[Start Task material]

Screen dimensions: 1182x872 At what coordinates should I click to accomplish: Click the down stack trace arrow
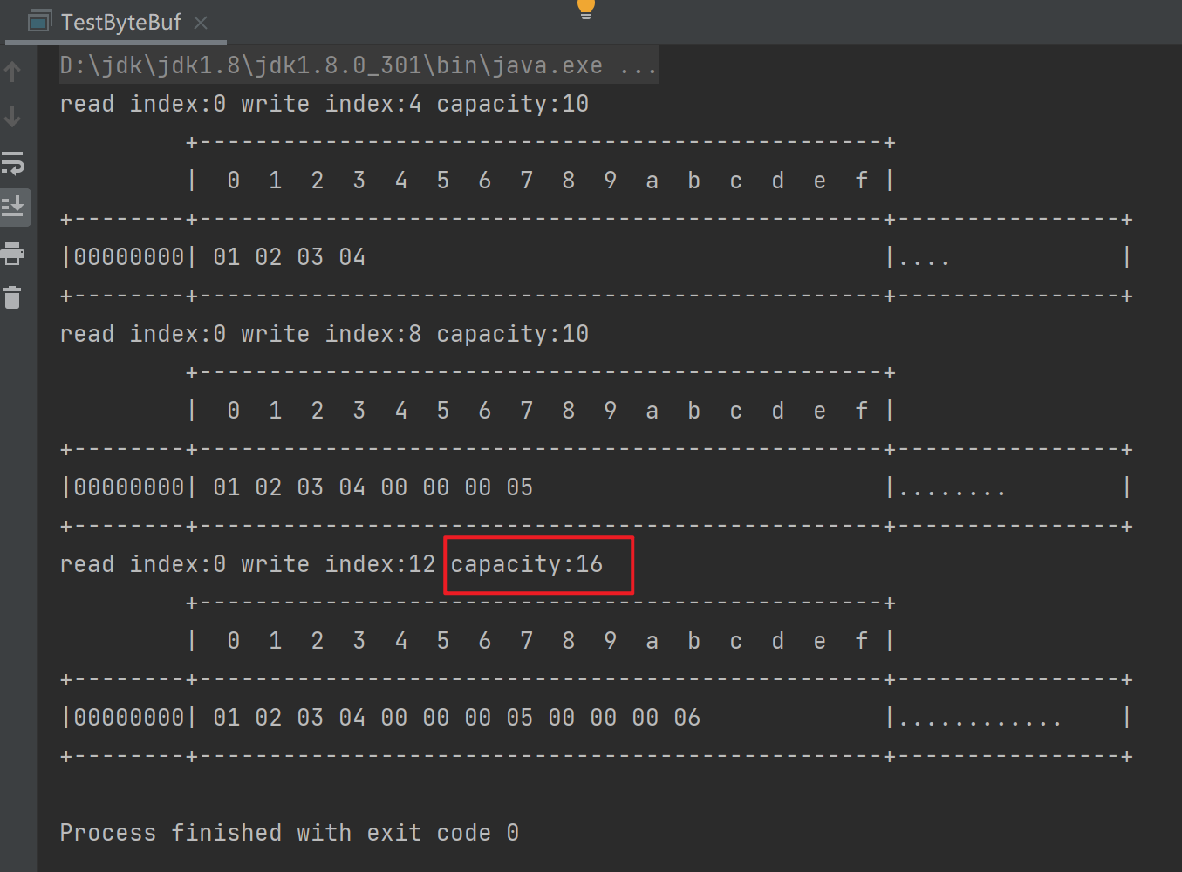[12, 117]
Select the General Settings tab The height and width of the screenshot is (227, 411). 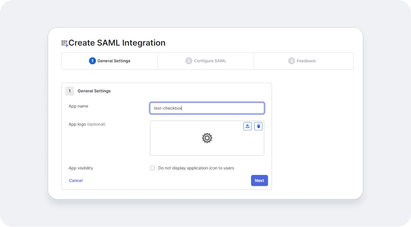pyautogui.click(x=110, y=61)
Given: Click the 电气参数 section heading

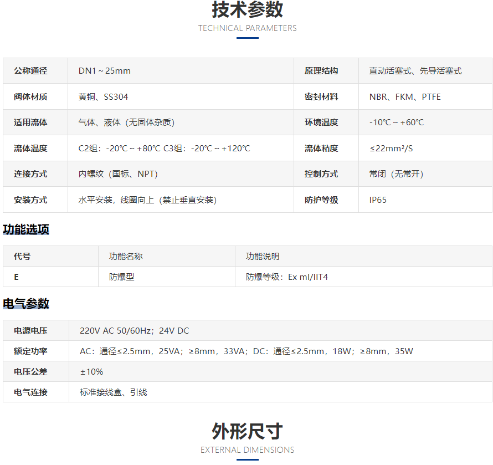Looking at the screenshot, I should [x=26, y=304].
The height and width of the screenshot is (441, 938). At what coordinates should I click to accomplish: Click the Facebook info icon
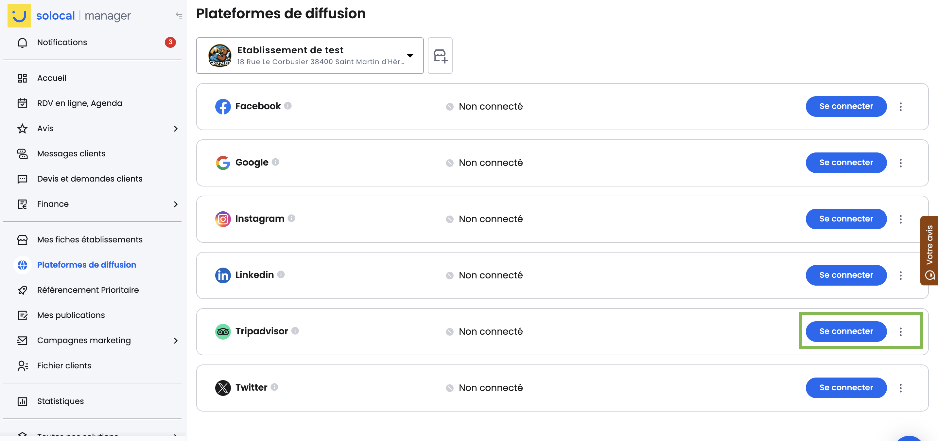pos(288,106)
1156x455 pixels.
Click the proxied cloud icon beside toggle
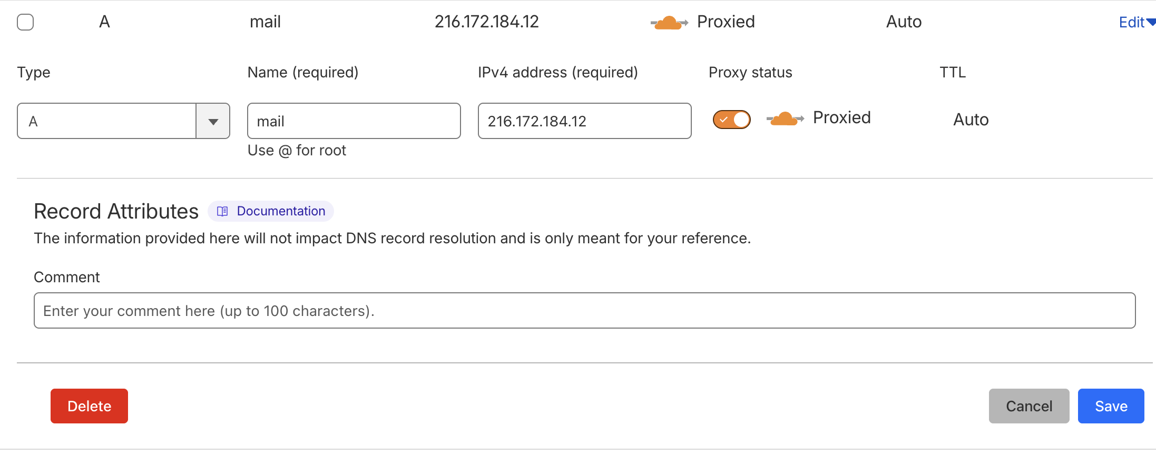tap(785, 119)
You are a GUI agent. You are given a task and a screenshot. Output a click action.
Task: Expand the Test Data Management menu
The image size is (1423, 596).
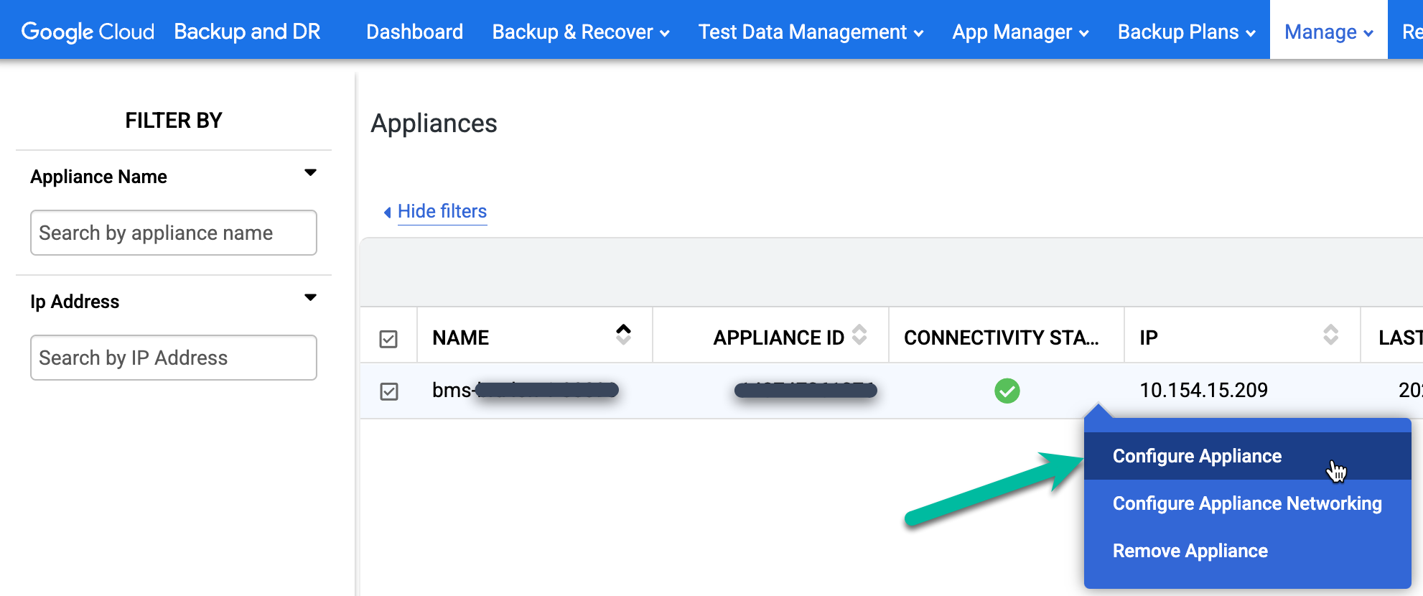[810, 32]
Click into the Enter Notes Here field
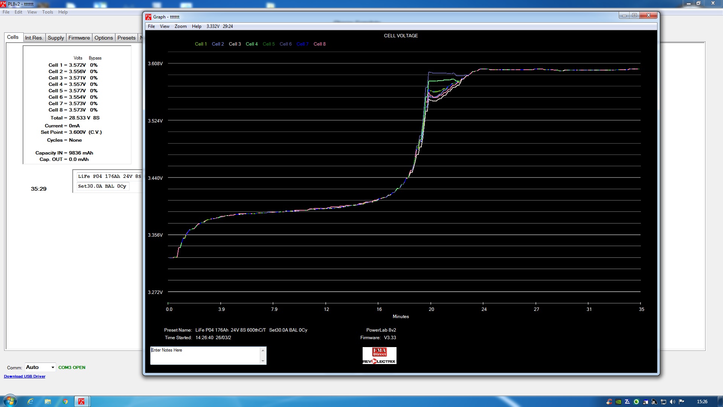The height and width of the screenshot is (407, 723). tap(205, 355)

[End Task material]

(Given exercise)
Swap "menu" for "panel" in the lines from the one containing "1156x455 pixels." up to and including the last line, and write out only those lines with nothing else changed. Leave the pictures out of your answer.

(Complete answer)
1156x455 pixels.
Click the proxied cloud icon beside toggle
tap(785, 119)
You are a GUI agent. You are given a task and a screenshot. Output a click action.
Task: Expand the Test Data Management panel
The image size is (1423, 596).
[810, 32]
Click into the Enter Notes Here field
The height and width of the screenshot is (407, 723). tap(205, 355)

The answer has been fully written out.